[Task requirements]
Return the rows below character for character, starting at the line containing "cenawiniety.pl (632, 898)" and continuing through the final row, with both ends included.

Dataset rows
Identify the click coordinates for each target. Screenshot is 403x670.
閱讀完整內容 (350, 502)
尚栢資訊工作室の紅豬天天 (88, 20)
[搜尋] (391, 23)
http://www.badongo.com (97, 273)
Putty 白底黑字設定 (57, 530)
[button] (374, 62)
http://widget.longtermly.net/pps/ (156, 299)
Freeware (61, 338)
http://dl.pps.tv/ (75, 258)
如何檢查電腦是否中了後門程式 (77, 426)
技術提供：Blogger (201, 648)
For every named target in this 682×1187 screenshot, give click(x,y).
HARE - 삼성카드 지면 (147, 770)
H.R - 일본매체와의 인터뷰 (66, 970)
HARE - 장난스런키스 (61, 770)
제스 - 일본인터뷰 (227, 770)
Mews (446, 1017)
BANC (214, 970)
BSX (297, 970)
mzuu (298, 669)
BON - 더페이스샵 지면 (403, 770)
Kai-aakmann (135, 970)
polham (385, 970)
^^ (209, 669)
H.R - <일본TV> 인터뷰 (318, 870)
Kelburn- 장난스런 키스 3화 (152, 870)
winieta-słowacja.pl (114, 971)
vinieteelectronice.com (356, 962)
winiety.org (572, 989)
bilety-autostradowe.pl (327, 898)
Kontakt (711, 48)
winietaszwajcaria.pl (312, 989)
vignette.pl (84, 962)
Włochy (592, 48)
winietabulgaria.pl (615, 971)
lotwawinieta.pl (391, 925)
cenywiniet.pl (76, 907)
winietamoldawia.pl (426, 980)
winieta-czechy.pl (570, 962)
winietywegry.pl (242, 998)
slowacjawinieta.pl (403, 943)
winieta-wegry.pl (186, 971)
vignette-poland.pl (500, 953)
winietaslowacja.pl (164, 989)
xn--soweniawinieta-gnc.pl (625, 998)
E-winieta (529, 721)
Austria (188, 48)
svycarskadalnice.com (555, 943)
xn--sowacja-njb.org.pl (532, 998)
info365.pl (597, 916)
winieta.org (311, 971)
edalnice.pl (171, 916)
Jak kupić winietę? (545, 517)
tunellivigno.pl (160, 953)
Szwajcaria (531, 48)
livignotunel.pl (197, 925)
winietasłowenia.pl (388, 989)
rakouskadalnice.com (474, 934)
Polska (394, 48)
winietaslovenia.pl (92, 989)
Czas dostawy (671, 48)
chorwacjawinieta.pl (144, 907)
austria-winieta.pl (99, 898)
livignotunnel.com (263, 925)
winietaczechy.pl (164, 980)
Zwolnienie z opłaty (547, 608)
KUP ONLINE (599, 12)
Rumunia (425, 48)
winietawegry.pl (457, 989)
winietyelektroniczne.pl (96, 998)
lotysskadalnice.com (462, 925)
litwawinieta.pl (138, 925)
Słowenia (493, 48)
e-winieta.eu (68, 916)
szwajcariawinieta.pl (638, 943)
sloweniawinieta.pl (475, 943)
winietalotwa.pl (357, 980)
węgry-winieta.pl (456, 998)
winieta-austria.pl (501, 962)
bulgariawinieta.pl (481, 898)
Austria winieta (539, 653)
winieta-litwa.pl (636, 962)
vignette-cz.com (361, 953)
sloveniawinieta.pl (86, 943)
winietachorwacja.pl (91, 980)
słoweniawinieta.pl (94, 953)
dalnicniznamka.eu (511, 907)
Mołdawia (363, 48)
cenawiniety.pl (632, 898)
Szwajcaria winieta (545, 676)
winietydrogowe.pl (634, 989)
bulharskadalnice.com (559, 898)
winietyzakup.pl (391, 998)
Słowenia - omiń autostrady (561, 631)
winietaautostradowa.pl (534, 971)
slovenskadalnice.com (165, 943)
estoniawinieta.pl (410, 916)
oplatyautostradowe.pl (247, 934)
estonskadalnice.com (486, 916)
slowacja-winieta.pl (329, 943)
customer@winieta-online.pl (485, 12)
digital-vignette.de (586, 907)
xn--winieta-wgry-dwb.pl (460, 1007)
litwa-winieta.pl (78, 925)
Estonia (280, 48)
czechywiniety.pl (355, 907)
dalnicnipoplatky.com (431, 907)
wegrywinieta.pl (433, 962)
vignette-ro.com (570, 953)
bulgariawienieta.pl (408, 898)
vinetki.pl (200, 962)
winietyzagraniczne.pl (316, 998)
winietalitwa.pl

[Answer]
cenawiniety.pl (632, 898)
Szwajcaria winieta (545, 676)
winietydrogowe.pl (634, 989)
bulharskadalnice.com (559, 898)
winietyzakup.pl (391, 998)
Słowenia - omiń autostrady (561, 631)
winietaautostradowa.pl (534, 971)
slovenskadalnice.com (165, 943)
estoniawinieta.pl (410, 916)
oplatyautostradowe.pl (247, 934)
estonskadalnice.com (486, 916)
slowacja-winieta.pl (329, 943)
customer@winieta-online.pl (485, 12)
digital-vignette.de (586, 907)
xn--winieta-wgry-dwb.pl (460, 1007)
litwa-winieta.pl (78, 925)
Estonia (280, 48)
czechywiniety.pl (355, 907)
dalnicnipoplatky.com (431, 907)
wegrywinieta.pl (433, 962)
vignette-ro.com (570, 953)
bulgariawienieta.pl (408, 898)
vinetki.pl (200, 962)
winietyzagraniczne.pl (316, 998)
winietalitwa.pl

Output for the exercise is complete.